[Opening Records provided section]
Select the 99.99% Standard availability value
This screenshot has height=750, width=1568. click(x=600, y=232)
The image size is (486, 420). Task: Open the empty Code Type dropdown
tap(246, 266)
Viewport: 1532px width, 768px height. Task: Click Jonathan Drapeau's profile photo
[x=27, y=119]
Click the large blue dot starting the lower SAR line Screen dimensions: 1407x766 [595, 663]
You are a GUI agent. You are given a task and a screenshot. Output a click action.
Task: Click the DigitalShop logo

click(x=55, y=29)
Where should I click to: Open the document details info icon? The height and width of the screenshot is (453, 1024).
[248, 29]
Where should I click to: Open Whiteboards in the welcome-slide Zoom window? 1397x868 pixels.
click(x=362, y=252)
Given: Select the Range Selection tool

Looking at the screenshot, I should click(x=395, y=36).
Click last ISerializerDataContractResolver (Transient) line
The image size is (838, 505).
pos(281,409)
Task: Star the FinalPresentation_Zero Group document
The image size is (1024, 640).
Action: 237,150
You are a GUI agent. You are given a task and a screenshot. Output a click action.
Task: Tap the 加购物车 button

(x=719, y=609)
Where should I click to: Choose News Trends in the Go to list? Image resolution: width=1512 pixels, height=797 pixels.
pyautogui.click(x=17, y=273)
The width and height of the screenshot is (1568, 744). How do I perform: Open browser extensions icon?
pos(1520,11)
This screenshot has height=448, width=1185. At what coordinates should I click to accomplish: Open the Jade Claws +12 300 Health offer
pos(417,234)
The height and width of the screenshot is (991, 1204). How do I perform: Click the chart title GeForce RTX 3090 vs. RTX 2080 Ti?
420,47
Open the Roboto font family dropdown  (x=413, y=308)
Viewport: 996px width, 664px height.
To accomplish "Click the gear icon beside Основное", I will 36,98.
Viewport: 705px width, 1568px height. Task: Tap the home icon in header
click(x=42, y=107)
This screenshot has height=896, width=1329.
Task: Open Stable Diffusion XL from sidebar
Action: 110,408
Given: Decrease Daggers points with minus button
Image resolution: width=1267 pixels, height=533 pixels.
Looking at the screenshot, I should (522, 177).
[Closing Records provided section]
* **Requirement**
Locate the line that contains "Where should I click to: Choose", then please quote it and every line after it to the end of the entries above, exactly and with nothing else.

* **Response**
Where should I click to: Choose News Trends in the Go to list? Image resolution: width=1512 pixels, height=797 pixels.
pyautogui.click(x=17, y=273)
The width and height of the screenshot is (1568, 744). How do I perform: Open browser extensions icon?
pos(1520,11)
This screenshot has height=448, width=1185. At what coordinates should I click to accomplish: Open the Jade Claws +12 300 Health offer
pos(417,234)
The height and width of the screenshot is (991, 1204). How do I perform: Click the chart title GeForce RTX 3090 vs. RTX 2080 Ti?
420,47
Open the Roboto font family dropdown  (x=413, y=308)
Viewport: 996px width, 664px height.
To accomplish "Click the gear icon beside Основное", I will 36,98.
Viewport: 705px width, 1568px height. Task: Tap the home icon in header
click(x=42, y=107)
This screenshot has height=896, width=1329.
Task: Open Stable Diffusion XL from sidebar
Action: 110,408
Given: Decrease Daggers points with minus button
Image resolution: width=1267 pixels, height=533 pixels.
Looking at the screenshot, I should (522, 177).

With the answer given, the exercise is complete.